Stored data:

::::::::

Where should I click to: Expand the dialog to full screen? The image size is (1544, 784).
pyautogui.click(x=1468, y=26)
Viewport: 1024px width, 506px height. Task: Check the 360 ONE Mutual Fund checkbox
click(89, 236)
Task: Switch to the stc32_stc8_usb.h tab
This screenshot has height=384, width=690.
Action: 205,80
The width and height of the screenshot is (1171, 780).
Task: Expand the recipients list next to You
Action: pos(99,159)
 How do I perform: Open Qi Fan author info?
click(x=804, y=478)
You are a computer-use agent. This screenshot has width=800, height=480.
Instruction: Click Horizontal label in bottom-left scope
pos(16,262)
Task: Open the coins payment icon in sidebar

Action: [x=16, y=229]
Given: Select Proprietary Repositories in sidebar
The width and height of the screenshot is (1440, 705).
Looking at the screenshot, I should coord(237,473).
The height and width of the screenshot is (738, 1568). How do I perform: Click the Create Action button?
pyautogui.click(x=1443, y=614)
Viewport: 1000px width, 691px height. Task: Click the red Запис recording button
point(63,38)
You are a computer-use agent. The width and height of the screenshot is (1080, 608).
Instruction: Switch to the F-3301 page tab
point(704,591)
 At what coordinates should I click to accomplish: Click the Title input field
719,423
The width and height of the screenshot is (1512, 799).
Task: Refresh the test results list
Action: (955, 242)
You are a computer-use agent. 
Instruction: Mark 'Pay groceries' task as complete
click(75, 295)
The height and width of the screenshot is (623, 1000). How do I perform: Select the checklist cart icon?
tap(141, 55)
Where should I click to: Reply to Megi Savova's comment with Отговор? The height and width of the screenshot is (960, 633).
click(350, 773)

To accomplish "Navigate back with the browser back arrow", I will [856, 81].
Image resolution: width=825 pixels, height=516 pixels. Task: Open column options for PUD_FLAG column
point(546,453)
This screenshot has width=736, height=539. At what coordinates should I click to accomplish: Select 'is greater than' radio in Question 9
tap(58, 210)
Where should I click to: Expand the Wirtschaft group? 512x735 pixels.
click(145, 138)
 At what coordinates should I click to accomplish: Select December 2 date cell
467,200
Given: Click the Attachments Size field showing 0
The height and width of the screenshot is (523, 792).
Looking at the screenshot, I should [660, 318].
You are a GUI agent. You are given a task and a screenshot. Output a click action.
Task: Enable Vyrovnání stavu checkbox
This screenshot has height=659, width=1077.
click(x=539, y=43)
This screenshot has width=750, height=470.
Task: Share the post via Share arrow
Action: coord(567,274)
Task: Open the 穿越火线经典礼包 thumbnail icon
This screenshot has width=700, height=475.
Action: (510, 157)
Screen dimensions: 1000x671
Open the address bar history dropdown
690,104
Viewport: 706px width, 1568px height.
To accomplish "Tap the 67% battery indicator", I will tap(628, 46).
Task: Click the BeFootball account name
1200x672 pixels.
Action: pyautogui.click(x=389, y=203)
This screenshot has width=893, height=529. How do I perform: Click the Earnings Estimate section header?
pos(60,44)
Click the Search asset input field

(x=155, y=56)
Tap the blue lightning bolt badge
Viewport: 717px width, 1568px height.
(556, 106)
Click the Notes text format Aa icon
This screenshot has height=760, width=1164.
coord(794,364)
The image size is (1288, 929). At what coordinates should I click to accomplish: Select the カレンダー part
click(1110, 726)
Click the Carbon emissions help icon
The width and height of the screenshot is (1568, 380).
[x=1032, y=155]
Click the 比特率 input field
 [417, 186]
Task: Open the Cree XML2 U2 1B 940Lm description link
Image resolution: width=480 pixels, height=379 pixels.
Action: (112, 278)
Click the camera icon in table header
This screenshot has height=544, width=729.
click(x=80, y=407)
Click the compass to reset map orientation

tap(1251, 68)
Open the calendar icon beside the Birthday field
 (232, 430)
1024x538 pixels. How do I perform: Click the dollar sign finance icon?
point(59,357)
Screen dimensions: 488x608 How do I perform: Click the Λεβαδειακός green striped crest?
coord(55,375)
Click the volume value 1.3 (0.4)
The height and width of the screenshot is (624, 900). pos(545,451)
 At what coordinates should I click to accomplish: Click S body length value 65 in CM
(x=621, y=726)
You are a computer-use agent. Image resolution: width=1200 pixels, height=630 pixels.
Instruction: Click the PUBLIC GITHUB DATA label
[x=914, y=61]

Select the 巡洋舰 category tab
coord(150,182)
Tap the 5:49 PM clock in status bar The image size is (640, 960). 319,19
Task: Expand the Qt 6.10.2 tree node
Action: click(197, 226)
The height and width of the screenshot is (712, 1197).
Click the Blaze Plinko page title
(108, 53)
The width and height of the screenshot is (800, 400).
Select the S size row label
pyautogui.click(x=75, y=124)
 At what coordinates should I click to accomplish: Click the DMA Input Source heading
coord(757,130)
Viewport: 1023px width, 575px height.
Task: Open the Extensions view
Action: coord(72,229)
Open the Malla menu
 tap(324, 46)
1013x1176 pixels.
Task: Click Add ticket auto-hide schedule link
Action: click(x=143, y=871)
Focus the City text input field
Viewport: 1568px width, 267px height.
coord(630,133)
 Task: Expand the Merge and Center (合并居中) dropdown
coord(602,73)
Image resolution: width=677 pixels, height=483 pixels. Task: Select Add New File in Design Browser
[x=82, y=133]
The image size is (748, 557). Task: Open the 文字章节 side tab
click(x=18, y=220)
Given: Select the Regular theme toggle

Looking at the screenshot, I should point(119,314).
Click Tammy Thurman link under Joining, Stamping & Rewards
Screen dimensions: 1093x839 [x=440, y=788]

::::::::

▸ What is being asked
Filter the records above for "computer" and copy every matching line.

▸ Reply
You are a computer-use agent. This screenshot has width=800, height=480.
You are a computer-use agent. The width and height of the screenshot is (1080, 608).
You are a computer-use agent. 
You are a computer-use agent. Image resolution: width=1200 pixels, height=630 pixels.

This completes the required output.